Non-biomedical mental health professionals might do well to focus resources on building safety nets and responsive communities, ensure inclusion and self-determination of persons with mental distress and/or illness, help assert legal capacity, and propagate implementation of progressive laws and policies that are person-centric within the medical, legal, and judicial fraternities.

Long-stay mental institutions are a product of the public mental health system, and while it could always do with more funding and resources, there is much that can improve even as things stand. It must begin with increased sensitivity of care staff, no-tolerance policy for violations, access to legal recourse, redressal mechanisms for violations and an intrinsic value shift where care and treatment are about service-users foremost. Caregivers and other stakeholders in these establishments should undergo capacity building on mental health practice, legality, ethics and intersectoral issues.
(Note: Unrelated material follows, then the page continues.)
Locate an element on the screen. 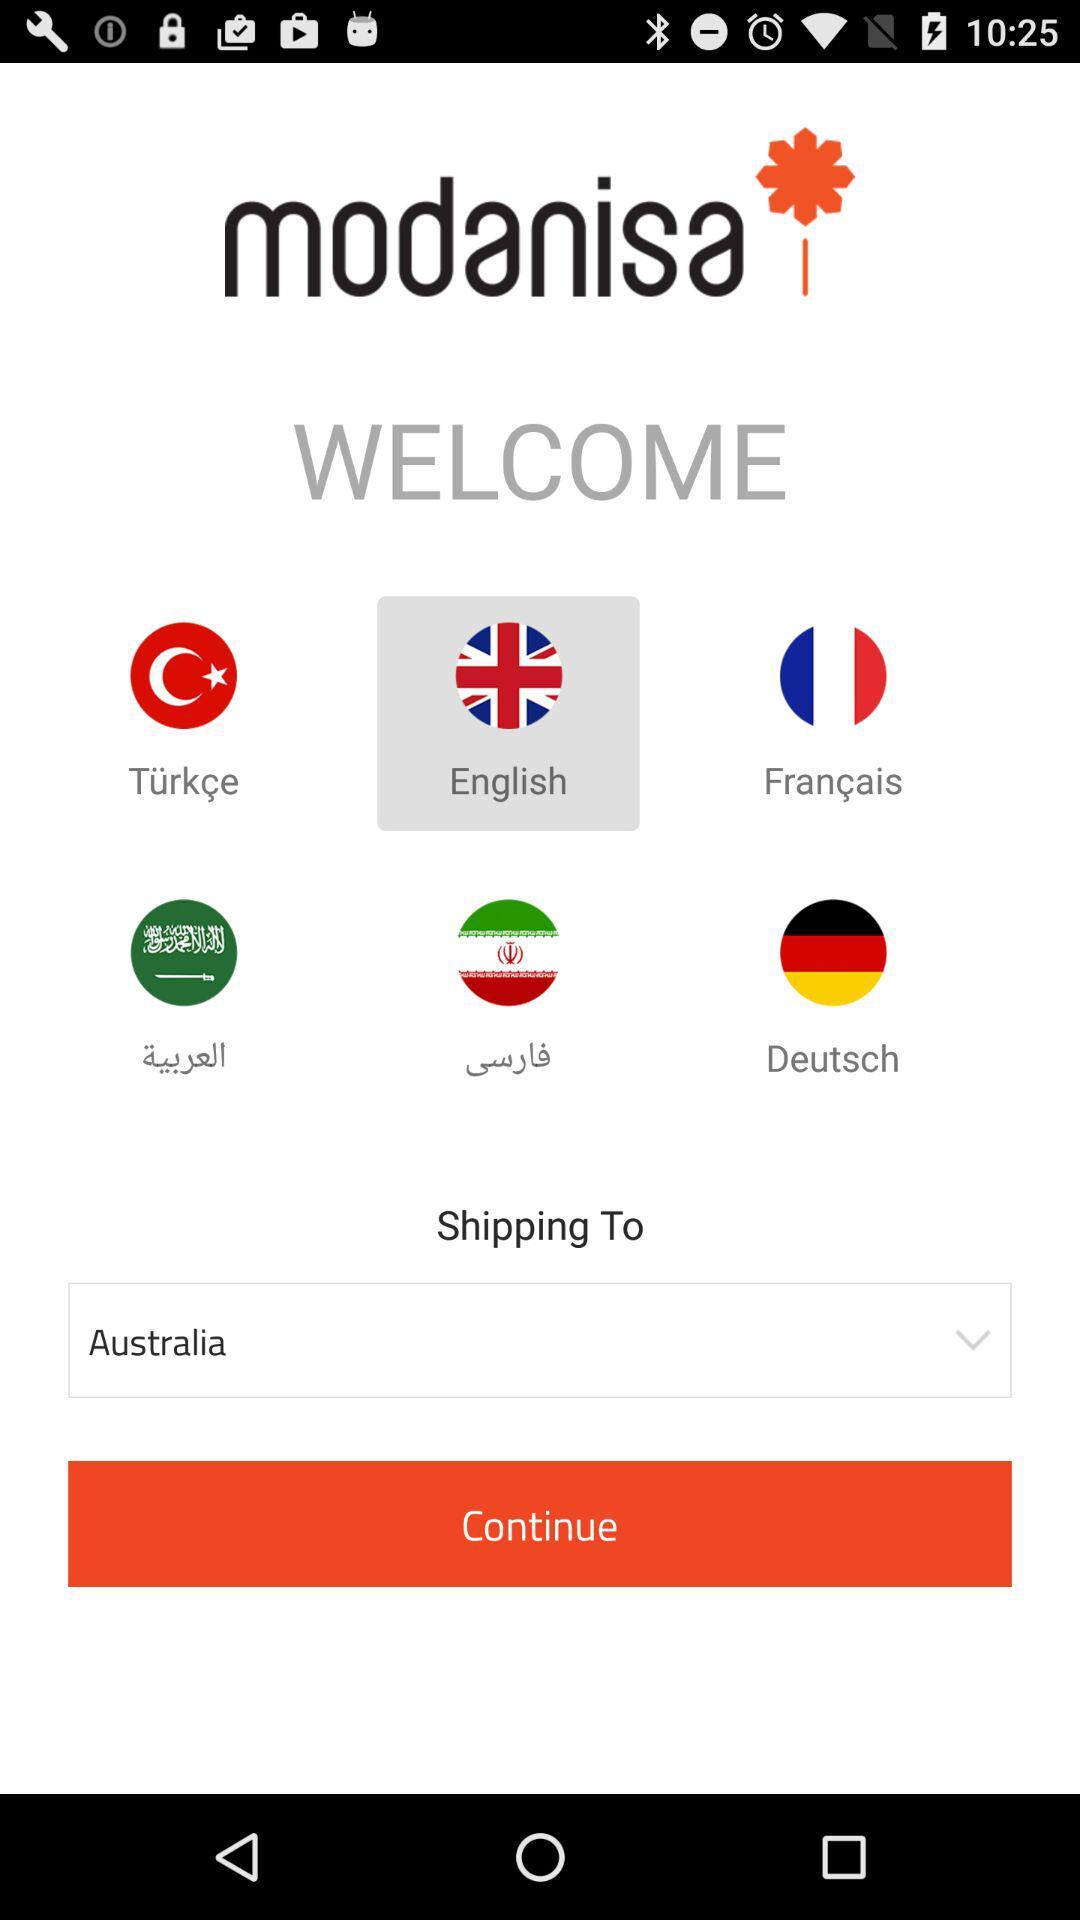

Different governmental departments must liaise with each other and develop welfare services for those abandoned in these institutions. Civil society organisations must also share their knowledge and resources with governments for optimal reach and sustainable interventions. These are some keys needed to throw open those gates to freedom and rights. Of course, it would be good to first polish these with empathy, compassion, mindfulness, and equity.

Adrika Sengupta is the Head of Programmes at Anjali, an NGO working in the areas of mental health, disability, development, and human rights in state mental health establishments and semi-rural communities in West Bengal.